Short problem: Please copy the material below word for word, keeping every line as it appears.
********
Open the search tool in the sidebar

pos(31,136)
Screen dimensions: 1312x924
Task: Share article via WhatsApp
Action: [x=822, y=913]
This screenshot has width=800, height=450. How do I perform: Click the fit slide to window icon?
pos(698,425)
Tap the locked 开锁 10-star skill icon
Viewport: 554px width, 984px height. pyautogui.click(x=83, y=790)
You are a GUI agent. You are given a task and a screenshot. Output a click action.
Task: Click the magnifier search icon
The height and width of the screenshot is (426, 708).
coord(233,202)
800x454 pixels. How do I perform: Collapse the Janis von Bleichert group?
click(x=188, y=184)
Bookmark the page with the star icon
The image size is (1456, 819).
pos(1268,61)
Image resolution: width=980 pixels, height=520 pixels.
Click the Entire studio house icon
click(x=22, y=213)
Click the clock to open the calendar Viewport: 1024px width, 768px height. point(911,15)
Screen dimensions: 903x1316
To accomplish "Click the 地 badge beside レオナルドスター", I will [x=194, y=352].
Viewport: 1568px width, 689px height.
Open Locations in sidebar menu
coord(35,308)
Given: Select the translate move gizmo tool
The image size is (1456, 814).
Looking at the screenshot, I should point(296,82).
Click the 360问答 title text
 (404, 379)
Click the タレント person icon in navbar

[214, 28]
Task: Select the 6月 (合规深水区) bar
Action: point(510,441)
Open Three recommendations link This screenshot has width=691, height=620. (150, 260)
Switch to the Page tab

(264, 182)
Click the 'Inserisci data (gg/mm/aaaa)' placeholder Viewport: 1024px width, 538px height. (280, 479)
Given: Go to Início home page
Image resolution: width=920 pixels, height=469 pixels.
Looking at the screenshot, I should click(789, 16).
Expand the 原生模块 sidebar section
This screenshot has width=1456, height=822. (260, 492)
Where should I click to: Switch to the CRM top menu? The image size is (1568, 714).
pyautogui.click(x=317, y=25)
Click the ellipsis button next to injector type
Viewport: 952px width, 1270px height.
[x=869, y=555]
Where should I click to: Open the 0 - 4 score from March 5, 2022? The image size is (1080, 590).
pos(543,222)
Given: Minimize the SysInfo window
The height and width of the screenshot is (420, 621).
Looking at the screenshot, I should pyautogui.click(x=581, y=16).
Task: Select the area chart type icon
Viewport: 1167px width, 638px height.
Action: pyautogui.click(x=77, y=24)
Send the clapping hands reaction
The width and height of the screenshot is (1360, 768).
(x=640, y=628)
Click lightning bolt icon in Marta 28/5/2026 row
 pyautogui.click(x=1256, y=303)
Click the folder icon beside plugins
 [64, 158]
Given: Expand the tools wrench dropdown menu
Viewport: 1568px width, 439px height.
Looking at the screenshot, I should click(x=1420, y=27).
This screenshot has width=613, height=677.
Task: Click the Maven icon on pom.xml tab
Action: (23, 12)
********
Response to this task:
Open the search tool in the sidebar

pos(31,136)
Screen dimensions: 1312x924
Task: Share article via WhatsApp
Action: [x=822, y=913]
This screenshot has width=800, height=450. How do I perform: Click the fit slide to window icon?
pos(698,425)
Tap the locked 开锁 10-star skill icon
Viewport: 554px width, 984px height. pyautogui.click(x=83, y=790)
You are a GUI agent. You are given a task and a screenshot. Output a click action.
Task: Click the magnifier search icon
The height and width of the screenshot is (426, 708).
coord(233,202)
800x454 pixels. How do I perform: Collapse the Janis von Bleichert group?
click(x=188, y=184)
Bookmark the page with the star icon
The image size is (1456, 819).
pos(1268,61)
Image resolution: width=980 pixels, height=520 pixels.
Click the Entire studio house icon
click(x=22, y=213)
Click the clock to open the calendar Viewport: 1024px width, 768px height. point(911,15)
Screen dimensions: 903x1316
To accomplish "Click the 地 badge beside レオナルドスター", I will [x=194, y=352].
Viewport: 1568px width, 689px height.
Open Locations in sidebar menu
coord(35,308)
Given: Select the translate move gizmo tool
The image size is (1456, 814).
Looking at the screenshot, I should point(296,82).
Click the 360问答 title text
 (404, 379)
Click the タレント person icon in navbar

[214, 28]
Task: Select the 6月 (合规深水区) bar
Action: point(510,441)
Open Three recommendations link This screenshot has width=691, height=620. (150, 260)
Switch to the Page tab

(264, 182)
Click the 'Inserisci data (gg/mm/aaaa)' placeholder Viewport: 1024px width, 538px height. (280, 479)
Given: Go to Início home page
Image resolution: width=920 pixels, height=469 pixels.
Looking at the screenshot, I should click(789, 16).
Expand the 原生模块 sidebar section
This screenshot has width=1456, height=822. (260, 492)
Where should I click to: Switch to the CRM top menu? The image size is (1568, 714).
pyautogui.click(x=317, y=25)
Click the ellipsis button next to injector type
Viewport: 952px width, 1270px height.
[x=869, y=555]
Where should I click to: Open the 0 - 4 score from March 5, 2022? The image size is (1080, 590).
pos(543,222)
Given: Minimize the SysInfo window
The height and width of the screenshot is (420, 621).
Looking at the screenshot, I should pyautogui.click(x=581, y=16).
Task: Select the area chart type icon
Viewport: 1167px width, 638px height.
Action: pyautogui.click(x=77, y=24)
Send the clapping hands reaction
The width and height of the screenshot is (1360, 768).
(x=640, y=628)
Click lightning bolt icon in Marta 28/5/2026 row
 pyautogui.click(x=1256, y=303)
Click the folder icon beside plugins
 [64, 158]
Given: Expand the tools wrench dropdown menu
Viewport: 1568px width, 439px height.
Looking at the screenshot, I should click(x=1420, y=27).
This screenshot has width=613, height=677.
Task: Click the Maven icon on pom.xml tab
Action: (23, 12)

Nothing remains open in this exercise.